[Begin]

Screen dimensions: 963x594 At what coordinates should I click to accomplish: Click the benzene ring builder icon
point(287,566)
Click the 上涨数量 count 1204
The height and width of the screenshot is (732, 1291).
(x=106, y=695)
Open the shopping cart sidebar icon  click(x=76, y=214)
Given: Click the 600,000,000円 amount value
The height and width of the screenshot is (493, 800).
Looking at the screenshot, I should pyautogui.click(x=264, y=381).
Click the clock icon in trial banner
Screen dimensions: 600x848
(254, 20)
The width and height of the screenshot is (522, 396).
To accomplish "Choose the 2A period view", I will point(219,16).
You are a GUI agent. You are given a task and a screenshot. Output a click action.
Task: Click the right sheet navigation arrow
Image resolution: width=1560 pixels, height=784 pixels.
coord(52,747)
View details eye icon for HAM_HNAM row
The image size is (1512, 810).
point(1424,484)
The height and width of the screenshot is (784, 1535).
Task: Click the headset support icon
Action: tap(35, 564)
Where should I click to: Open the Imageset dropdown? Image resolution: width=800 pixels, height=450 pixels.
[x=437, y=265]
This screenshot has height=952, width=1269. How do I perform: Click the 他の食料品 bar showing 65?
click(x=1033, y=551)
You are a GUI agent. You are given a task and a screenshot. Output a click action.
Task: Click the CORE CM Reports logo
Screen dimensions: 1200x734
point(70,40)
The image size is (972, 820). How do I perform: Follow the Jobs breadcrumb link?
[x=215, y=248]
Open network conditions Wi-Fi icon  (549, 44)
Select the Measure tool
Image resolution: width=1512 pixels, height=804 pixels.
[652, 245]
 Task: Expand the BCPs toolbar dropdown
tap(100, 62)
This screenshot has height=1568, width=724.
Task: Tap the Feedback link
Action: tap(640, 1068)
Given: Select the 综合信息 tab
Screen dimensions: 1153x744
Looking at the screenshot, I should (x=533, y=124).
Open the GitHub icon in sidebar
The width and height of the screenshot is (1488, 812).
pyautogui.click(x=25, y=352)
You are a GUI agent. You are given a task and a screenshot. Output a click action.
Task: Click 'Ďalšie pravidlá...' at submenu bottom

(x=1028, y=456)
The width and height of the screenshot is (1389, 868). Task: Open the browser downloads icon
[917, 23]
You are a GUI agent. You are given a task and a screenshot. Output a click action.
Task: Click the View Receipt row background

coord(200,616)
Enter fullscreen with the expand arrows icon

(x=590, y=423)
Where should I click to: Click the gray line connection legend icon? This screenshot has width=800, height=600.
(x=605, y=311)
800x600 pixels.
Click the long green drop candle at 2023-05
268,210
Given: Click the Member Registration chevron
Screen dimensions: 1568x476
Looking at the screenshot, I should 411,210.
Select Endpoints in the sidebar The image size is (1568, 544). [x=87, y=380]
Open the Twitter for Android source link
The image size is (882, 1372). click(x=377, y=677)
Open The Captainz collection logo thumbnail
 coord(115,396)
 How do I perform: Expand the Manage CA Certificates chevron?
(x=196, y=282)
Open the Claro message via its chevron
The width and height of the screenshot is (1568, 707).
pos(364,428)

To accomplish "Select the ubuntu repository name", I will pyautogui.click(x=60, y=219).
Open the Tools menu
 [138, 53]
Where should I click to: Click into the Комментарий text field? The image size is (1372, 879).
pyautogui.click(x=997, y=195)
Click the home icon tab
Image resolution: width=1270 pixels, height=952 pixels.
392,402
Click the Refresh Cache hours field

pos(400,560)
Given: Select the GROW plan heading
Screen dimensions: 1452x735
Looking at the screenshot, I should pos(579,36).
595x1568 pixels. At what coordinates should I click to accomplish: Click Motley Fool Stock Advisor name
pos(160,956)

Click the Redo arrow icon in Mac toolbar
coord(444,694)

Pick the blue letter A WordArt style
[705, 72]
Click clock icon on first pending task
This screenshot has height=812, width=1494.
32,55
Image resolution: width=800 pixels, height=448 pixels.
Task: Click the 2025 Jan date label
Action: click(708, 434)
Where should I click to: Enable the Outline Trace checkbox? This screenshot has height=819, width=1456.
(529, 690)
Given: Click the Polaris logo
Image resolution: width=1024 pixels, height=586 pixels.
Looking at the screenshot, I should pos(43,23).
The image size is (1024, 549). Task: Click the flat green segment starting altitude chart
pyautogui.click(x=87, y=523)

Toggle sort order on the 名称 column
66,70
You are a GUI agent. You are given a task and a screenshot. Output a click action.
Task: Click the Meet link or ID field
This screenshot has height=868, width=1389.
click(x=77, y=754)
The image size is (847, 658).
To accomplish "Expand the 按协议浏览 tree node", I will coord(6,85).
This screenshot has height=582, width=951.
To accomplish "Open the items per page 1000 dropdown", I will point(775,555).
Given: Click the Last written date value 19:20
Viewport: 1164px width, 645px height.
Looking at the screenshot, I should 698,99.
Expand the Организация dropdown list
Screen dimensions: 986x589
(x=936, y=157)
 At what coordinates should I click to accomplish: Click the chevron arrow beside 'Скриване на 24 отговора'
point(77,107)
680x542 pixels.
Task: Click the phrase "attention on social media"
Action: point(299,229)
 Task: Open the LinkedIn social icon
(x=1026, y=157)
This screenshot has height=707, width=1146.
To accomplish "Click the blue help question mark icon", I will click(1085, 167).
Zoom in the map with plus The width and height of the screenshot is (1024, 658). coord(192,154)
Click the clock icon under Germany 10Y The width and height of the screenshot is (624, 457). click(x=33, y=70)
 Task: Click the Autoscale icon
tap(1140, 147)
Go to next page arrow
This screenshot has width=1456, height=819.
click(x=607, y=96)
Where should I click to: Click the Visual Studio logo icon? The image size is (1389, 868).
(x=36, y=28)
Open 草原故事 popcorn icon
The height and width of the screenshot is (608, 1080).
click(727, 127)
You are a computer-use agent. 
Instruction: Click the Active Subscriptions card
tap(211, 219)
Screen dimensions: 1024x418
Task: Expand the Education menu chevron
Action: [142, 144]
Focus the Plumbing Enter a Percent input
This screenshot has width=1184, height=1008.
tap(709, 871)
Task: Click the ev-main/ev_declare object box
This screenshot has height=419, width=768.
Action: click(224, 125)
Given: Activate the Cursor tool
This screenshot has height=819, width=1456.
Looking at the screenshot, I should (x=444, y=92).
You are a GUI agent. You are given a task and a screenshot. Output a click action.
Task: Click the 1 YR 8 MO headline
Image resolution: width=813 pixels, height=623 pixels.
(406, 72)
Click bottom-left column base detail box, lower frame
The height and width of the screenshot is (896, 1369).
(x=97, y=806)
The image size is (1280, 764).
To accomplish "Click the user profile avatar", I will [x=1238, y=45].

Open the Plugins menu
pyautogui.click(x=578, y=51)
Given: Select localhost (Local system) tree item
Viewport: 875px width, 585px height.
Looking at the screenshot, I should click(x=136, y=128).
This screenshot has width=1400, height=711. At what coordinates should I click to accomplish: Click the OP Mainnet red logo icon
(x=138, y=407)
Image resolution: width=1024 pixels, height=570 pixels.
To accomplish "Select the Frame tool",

[End]

§ Prompt: Pull out every line of the listing above that contains the string "pyautogui", matching case exactly.

§ Response:
Looking at the screenshot, I should pyautogui.click(x=264, y=381).
pyautogui.click(x=25, y=352)
To accomplish "Select the ubuntu repository name", I will pyautogui.click(x=60, y=219).
pyautogui.click(x=997, y=195)
pyautogui.click(x=87, y=523)
pyautogui.click(x=578, y=51)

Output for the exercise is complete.